If you cannot reconstruct the decision, you cannot defend it.

31.8 Evaluating One Plan and Applying Another

This breaks the core safety invariant.


32. Implementation Checklist

Use this checklist before enabling deny mode for production.

[ ] Plan JSON is generated from saved plan or immediate pre-apply plan.
[ ] Policy input includes environment, account, region, repo, actor, commit, and service owner.
[ ] Resource changes are normalized into stable platform schema.
[ ] Policies have stable IDs and owners.
[ ] Policy decisions include severity, decision, message, remediation, and evidence.
[ ] Approval requirements are derived from policy result, not static PR rules only.
[ ] Approval is bound to plan digest and policy bundle digest.
[ ] Exceptions are scoped, time-bound, and audited.
[ ] Policy bundle is versioned.
[ ] Policy tests include unit, fixture, regression, and shadow coverage.
[ ] Destructive changes are separately classified.
[ ] Unknown values are handled explicitly.
[ ] Evidence artifacts are stored securely.
[ ] Apply job verifies freshness before mutation.
[ ] Break-glass path exists and is audited.
[ ] Policy metrics are observable.

33. Exercises

Exercise 1 — Build a Policy Input Contract

Create a JSON schema for your normalized policy input.

Include:

  • repo,
  • PR,
  • actor,
  • commit,
  • environment,
  • account,
  • region,
  • service owner,
  • data classification,
  • resource changes,
  • exceptions,
  • approvals.

The goal is not perfect schema design.

The goal is to make policy facts explicit.
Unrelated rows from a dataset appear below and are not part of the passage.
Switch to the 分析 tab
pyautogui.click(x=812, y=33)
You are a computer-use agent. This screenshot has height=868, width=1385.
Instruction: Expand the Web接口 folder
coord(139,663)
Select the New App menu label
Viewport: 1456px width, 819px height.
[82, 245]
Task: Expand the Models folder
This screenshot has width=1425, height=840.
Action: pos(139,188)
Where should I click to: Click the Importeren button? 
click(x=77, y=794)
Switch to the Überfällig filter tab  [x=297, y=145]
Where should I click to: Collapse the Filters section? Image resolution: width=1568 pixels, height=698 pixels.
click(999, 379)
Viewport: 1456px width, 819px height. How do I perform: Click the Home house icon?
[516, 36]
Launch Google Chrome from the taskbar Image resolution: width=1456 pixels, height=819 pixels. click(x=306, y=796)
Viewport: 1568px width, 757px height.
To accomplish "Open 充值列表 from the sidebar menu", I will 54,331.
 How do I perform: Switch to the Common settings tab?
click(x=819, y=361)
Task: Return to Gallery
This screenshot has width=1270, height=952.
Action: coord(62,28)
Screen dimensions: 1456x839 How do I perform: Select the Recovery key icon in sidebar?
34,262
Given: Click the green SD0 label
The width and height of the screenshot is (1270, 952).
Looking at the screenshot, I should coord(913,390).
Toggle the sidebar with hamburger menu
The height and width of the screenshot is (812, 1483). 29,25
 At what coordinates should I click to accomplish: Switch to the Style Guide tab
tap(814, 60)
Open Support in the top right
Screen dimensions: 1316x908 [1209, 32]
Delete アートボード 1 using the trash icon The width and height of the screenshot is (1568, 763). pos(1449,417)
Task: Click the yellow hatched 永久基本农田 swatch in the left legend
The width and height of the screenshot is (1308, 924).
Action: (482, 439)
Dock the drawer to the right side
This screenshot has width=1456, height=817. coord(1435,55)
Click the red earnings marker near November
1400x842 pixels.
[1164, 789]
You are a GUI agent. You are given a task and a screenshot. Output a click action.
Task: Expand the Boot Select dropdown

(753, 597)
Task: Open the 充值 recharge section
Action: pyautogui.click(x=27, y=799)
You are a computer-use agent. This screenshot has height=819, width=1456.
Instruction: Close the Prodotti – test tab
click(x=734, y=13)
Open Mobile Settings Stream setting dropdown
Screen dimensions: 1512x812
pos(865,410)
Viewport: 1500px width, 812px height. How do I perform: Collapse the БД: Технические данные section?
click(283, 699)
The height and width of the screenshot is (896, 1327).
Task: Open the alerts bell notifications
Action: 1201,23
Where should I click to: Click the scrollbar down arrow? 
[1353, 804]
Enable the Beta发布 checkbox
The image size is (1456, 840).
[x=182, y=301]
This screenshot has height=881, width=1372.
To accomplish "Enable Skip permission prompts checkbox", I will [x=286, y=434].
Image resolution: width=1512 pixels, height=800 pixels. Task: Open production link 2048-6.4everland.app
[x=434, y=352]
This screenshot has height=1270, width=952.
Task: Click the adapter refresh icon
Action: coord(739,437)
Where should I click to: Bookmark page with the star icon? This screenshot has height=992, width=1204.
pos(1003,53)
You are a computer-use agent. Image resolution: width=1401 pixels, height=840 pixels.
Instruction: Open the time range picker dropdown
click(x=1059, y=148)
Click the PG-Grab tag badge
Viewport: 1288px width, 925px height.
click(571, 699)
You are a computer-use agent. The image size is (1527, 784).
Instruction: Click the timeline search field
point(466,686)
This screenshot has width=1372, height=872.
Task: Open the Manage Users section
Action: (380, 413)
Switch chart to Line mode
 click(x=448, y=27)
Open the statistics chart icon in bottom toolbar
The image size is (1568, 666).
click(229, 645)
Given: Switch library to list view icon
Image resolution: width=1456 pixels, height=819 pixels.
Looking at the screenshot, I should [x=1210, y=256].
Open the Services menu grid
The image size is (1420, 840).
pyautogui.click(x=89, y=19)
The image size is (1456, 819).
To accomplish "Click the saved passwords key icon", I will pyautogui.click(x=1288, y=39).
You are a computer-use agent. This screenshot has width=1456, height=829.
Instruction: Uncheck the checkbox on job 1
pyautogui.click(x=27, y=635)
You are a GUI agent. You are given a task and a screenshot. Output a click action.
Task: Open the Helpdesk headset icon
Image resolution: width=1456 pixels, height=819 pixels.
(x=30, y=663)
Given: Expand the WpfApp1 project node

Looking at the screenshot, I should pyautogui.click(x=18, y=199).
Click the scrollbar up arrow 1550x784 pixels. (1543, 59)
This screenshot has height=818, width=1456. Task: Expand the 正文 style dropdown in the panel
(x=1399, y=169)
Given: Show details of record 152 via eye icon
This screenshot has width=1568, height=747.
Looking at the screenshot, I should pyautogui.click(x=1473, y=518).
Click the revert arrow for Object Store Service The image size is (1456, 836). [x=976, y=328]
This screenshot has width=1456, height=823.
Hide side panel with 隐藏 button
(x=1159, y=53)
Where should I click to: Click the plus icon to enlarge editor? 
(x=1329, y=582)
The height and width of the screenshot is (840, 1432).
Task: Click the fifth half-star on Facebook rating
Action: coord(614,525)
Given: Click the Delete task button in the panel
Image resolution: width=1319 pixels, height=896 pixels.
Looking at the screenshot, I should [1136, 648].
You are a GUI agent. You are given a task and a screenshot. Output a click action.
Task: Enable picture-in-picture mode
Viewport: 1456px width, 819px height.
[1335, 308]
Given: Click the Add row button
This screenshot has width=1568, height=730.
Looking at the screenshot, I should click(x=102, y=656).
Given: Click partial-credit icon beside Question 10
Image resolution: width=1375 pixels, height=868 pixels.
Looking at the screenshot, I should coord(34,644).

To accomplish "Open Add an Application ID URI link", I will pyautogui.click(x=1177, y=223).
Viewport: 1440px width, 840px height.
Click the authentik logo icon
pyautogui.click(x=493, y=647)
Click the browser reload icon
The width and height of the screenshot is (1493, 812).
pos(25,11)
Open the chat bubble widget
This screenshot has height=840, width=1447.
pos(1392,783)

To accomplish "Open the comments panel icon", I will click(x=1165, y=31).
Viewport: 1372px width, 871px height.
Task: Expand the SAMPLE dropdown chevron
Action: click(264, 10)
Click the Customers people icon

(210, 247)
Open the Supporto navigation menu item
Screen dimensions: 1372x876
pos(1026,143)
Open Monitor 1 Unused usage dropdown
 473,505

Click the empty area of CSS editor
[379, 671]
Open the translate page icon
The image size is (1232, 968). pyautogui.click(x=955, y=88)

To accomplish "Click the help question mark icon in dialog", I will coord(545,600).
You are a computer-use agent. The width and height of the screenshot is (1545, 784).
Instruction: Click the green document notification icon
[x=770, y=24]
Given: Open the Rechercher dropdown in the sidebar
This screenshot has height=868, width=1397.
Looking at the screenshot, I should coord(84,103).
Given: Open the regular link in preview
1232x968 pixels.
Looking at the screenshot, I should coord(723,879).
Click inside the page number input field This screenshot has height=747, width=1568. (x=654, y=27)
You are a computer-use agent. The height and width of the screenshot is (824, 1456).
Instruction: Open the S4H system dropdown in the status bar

Exercise 2 — Write Three High-Signal Policies

Implement policies for:

  1. no public database ingress,
  2. no production database replacement without approval,
  3. no wildcard admin IAM policy in production.

For each policy, define:

  • policy ID,
  • severity,
  • decision by environment,
  • remediation,
  • required approvers,
  • exception scope.

Exercise 3 — Approval Binding Simulation

Simulate:

  1. PR opened,
  2. plan generated,
  3. policy requires security approval,
  4. approval given,
  5. commit changes,
  6. plan changes.

Expected result:

approval invalidated

Exercise 4 — Policy Rollout

Take one future deny policy and design rollout phases:

  • shadow,
  • warn,
  • approval required,
  • deny.

Define metrics that decide when to advance.


34. Mental Model Summary

A pre-apply IaC policy gate is not a checkbox.

It is a programmable control layer over infrastructure state transitions.

The strongest form has these properties:

  • evaluates actual planned changes,
  • uses enriched organizational context,
  • returns structured decisions,
  • separates severity from decision,
  • binds approvals to plan and policy digest,
  • treats destructive changes separately,
  • handles exceptions explicitly,
  • emits evidence,
  • is tested and versioned,
  • is rechecked before apply.

The core invariant:

Only an evaluated, fresh, authorized, policy-compliant transition may mutate real infrastructure.

If you internalize that sentence, you understand the purpose of IaC policy gates.